– Видишь ли, я бы все равно стал тем, кем стал, и таким, каким стал. Это не зависело от того, как ты ко мне относился. Ни родители, ни сестры и братья, ни учителя, ни старшие сержанты, ни милиционеры, ни члены правительства, ни продавцы, ни работники метрополитена, ни слоны, ни кошки, ни жены, ни любовницы не способны повлиять на ту главную суть человека, с которой он родился, она запрограммирована заранее в его клетках, генах или в неизвестных еще нам материальных или нематериальных структурах человеческого организма. Это я понял и осознал. Это так. Я уверен. И поэтому мне наплевать, любил ли ты меня или нет. Это ничего у меня не убавило и ничего мне не прибавило, просто любопытно, поверь, просто любопытно, в чем же все-таки выражалась твоя любовь?

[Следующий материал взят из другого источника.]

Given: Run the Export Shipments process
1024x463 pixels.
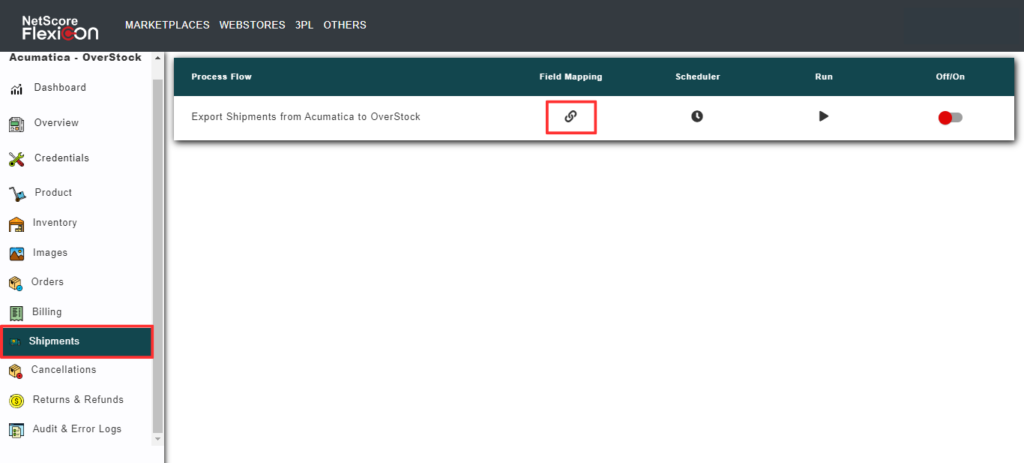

– Как рассказать тебе?… Что рассказать тебе?… Прости, я растерялся. Не думал никогда об этом. Ну, хорошо… любил… Ты хочешь знать! Тревога. Страх. Волнение. Радость. Вот четыре составляющих любви. Наверное… Я переживал, когда ты болел маленький, когда болел взрослый. Ты часто болел. Я волновался, стоя у окна, у входной двери, и на балконе, прислушиваясь к уличным звукам, когда ты не приходил вовремя домой. Тревога терзала меня, когда ты поступал в институт, когда ты ушел с первого курса, когда ты устраивался на работу, когда поступал в институт во второй раз. И я помогал тебе. Ты помнишь? Помнишь?! Должен помнить! И еще я очень радовался, что ты такой умный и красивый. Искренне. Я приучал тебя к спорту. Я не запрещал тебе, как мать, встречаться в девицами. Ну, что еще? С работой помогал. Устраивал туда, куда ты хотел. Так? Ну, что еще?! Когда ты женился, достал тебе квартиру. Ну, это ль не любовь?!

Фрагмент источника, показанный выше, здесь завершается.